DOCUMENT SECTION:
+ + + + +

I'm not commenting on the virtues of such an approach, but I think it is fair to say that it is unrealistic, especially for countries like the US which fetishize profit at any cost.

So banks will be public domain when they're bailed out with taxpayer funds, too, right?

Correct

To speak of AI models being "made public domain" is to presuppose that the AI models in question are covered by some branch of intellectual property. Has it been established whether AI models (even those trained on properly licensed content) even are covered by some branch of intellectual property in any particular jurisdiction(s)? Or maybe by "public domain" the author means that they should be required to publish the weights and also that they shouldn't get any trade secret protections related to those weights?

It won't really do anything though. The model itself is whatever. The training tools, data and resulting generations of weights are where the meat is. Unless you can prove they are using unlicensed data from those three pieces, open sourcing it is kind of moot.

What we need is legislation to stop it from happening in perpetuity. Maybe just ONE civil case win to make them think twice about training on unlicensed data, but they'll drag that out for years until people go broke fighting, or stop giving a shit.

They pulled a very public and out in the open data heist and got away with it. Stopping it from continuously happening is the only way to win here.

Imaginary property has always been a tricky concept, but the law always ends up just protecting the large corporations at the expense of the people who actually create things. I assume the end result here will be large corporations getting royalties from AI model usage or measures put in place to prevent generating content infringing on their imaginary properties and everyone else can get fucked.

It could also contain non-public domain data, and you can't declare someone else's intellectual property as public domain just like that, otherwise a malicious actor could just train a model with a bunch of misappropriated data, get caught (intentionally or not) and then force all that data into public domain.

+ + + + +

INFORMATION SHOWN:

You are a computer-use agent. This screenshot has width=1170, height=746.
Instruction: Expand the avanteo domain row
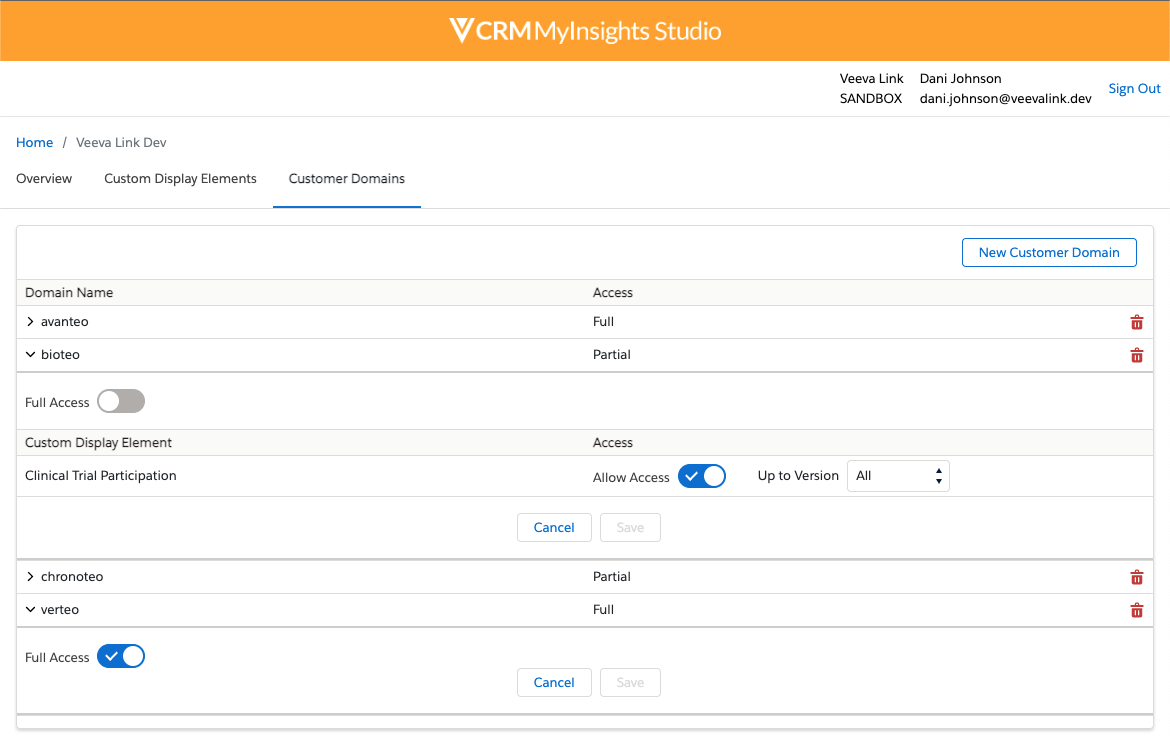[x=31, y=322]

+ + + + +

EXERCISE INSTRUCTIONS: Could you reproduce, word for word, the stretch of the forum thread about AI models and the public domain from "To speak of" through "to those weights?"?

EXERCISE RESULT:
To speak of AI models being "made public domain" is to presuppose that the AI models in question are covered by some branch of intellectual property. Has it been established whether AI models (even those trained on properly licensed content) even are covered by some branch of intellectual property in any particular jurisdiction(s)? Or maybe by "public domain" the author means that they should be required to publish the weights and also that they shouldn't get any trade secret protections related to those weights?